The Format and its fields can optionally have names (the Format above is unnamed, but its fields are named). In this example the pack method was used with appropriate values, which then returned a Bits object. The Format now contains all the interpreted values, which can be easily accessed and modified.

The final line in the example above demonstrates how new Bits objects can be created when needed by promoting other types, in this case the formatted string is promoted to a Bits object before the comparison is made.

The Format can be used symmetrically to both create and parse binary data:

>>> f.parse(b'x\x048\x10')
28
>>> f
Format([
    'width: u12 = 1920',
    'height: u12 = 1080',
    'flags: [bool; 4] = (False, False, False, True)'
])

The parse method is able to lazily parse the input bytes, and simply returns the number of bits that were consumed. The actual values of the individual fields aren't calculated until they are needed, which allows large and complex file formats to be efficiently dealt with.

More to come

The bitformat library is still pre-alpha and is being actively developed. I'm hoping to make an alpha release or two in late 2024, with more features added in 2025.

There are a number of important features planned, some of which are from the bitstring library on which much of the core is based, and others are needed for a full binary format experience.
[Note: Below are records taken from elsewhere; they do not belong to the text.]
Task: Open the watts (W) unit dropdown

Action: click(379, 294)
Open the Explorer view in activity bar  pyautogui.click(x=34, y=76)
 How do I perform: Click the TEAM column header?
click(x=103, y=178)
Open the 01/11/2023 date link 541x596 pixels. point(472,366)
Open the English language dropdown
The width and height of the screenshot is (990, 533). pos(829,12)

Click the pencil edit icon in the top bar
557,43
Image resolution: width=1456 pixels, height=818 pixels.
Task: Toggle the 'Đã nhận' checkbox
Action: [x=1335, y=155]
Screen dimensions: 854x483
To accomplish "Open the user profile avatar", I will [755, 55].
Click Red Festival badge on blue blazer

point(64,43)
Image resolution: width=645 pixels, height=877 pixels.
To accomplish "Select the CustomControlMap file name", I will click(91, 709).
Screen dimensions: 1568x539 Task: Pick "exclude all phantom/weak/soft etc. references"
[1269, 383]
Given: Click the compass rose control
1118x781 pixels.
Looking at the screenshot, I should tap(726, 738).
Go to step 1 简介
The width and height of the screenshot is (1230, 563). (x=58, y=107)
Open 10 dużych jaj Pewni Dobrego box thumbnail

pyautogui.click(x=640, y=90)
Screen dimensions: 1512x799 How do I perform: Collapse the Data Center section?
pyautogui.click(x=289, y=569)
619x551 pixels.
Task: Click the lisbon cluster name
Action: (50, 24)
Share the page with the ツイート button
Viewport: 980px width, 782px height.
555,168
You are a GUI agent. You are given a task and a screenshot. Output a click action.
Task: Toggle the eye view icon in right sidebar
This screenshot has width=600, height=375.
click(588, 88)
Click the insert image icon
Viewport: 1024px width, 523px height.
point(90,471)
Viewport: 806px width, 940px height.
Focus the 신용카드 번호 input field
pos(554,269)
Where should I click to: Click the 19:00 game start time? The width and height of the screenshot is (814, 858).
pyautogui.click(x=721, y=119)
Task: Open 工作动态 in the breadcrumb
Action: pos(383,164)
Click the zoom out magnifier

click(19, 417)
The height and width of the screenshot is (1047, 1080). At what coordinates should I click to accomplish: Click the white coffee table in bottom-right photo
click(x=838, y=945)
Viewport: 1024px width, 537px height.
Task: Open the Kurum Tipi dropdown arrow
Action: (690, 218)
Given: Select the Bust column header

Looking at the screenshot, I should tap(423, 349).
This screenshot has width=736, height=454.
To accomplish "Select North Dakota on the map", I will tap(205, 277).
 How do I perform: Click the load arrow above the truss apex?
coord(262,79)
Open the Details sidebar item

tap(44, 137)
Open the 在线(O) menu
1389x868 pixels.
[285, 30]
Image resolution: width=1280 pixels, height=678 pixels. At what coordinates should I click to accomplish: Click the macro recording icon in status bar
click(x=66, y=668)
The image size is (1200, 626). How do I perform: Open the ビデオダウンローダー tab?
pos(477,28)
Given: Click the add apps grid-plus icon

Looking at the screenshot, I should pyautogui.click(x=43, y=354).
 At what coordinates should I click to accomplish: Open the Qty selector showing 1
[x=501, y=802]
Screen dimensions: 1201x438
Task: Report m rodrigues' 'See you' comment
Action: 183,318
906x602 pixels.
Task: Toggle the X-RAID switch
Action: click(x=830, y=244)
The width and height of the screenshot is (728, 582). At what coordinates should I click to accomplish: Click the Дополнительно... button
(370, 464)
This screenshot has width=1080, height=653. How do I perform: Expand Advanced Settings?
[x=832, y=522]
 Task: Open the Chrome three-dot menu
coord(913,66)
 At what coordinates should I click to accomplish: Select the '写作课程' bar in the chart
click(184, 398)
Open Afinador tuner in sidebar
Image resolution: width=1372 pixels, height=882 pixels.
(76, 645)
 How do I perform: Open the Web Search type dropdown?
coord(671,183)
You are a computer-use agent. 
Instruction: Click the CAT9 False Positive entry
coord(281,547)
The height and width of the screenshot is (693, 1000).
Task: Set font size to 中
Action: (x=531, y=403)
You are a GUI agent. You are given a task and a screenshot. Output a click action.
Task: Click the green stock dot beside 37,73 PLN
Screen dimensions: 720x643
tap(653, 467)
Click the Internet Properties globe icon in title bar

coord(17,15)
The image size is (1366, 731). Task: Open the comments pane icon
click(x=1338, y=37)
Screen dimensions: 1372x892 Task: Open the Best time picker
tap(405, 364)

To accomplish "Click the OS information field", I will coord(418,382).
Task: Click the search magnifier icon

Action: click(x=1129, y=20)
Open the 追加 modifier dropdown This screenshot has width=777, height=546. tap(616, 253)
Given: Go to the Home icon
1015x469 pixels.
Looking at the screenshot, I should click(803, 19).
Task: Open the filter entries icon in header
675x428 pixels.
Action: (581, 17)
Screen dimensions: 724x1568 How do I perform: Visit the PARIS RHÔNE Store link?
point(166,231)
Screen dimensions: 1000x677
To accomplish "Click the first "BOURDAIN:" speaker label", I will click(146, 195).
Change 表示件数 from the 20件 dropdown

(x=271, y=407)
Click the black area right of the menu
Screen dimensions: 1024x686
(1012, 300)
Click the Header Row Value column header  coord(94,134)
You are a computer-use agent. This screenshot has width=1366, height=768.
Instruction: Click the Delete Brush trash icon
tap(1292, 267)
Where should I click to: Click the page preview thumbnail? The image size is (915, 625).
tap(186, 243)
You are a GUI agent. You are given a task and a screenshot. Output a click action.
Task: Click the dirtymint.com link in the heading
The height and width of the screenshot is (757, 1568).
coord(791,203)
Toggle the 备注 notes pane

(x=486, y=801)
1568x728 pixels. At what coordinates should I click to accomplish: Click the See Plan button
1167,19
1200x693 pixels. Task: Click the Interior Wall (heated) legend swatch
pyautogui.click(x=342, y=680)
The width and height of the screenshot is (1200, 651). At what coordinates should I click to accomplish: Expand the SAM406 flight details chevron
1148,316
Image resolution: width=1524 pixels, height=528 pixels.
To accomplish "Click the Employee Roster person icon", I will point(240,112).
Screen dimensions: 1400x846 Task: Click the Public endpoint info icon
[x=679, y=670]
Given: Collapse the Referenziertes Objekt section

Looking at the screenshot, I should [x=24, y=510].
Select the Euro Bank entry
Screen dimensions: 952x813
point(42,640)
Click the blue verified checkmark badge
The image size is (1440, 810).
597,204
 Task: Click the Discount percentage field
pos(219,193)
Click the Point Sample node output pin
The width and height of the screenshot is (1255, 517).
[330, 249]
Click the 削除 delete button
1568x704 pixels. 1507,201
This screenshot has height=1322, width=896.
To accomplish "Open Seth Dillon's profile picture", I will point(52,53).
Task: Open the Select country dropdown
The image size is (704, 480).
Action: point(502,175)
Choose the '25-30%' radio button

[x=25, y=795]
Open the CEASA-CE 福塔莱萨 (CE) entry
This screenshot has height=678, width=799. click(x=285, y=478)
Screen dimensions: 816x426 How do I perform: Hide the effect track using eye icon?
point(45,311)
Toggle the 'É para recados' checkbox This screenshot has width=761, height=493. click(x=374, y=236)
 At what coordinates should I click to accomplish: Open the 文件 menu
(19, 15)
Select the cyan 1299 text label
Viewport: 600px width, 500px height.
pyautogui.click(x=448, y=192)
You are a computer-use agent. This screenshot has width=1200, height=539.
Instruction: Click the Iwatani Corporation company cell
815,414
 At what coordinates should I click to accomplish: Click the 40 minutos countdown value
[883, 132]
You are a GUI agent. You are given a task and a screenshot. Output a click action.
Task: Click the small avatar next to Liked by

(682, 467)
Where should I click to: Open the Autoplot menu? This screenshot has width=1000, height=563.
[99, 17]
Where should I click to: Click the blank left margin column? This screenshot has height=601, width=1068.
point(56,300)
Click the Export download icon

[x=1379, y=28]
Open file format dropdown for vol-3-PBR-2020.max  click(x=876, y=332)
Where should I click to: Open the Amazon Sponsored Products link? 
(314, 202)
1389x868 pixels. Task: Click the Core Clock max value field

The (unordered) :todo: list includes:

  • Streaming methods. There is no concept of a bit position, or of reading through a Bits. This is available in bitstring, but I want to find a better way of doing it before adding it to bitformat.
  • Field expressions. Rather than hard coding everything in a field, some parts will be calculated during the parsing process. For example in the format '[w: u16, h: u16, [u8; {w * h}]]' the size of the 'u8' array would depend on the values parsed just before it.
  • New field types. Fields like Repeat, Find and If are planned which will allow more flexible formats to be written.
  • Exotic floating point types. In bitstring there are a number of extra floating point types such as bfloat and the MXFP 8, 6 and 4-bit variants. These will be ported over to bitformat.
  • Performance improvements. A primary focus on the design of bitformat is that it should be fast. Early versions won't be well optimized, but tests so far are quite promising, and the design philosophy should mean that it can be made even more performant later.

Copyright (c) 2024 Scott Griffiths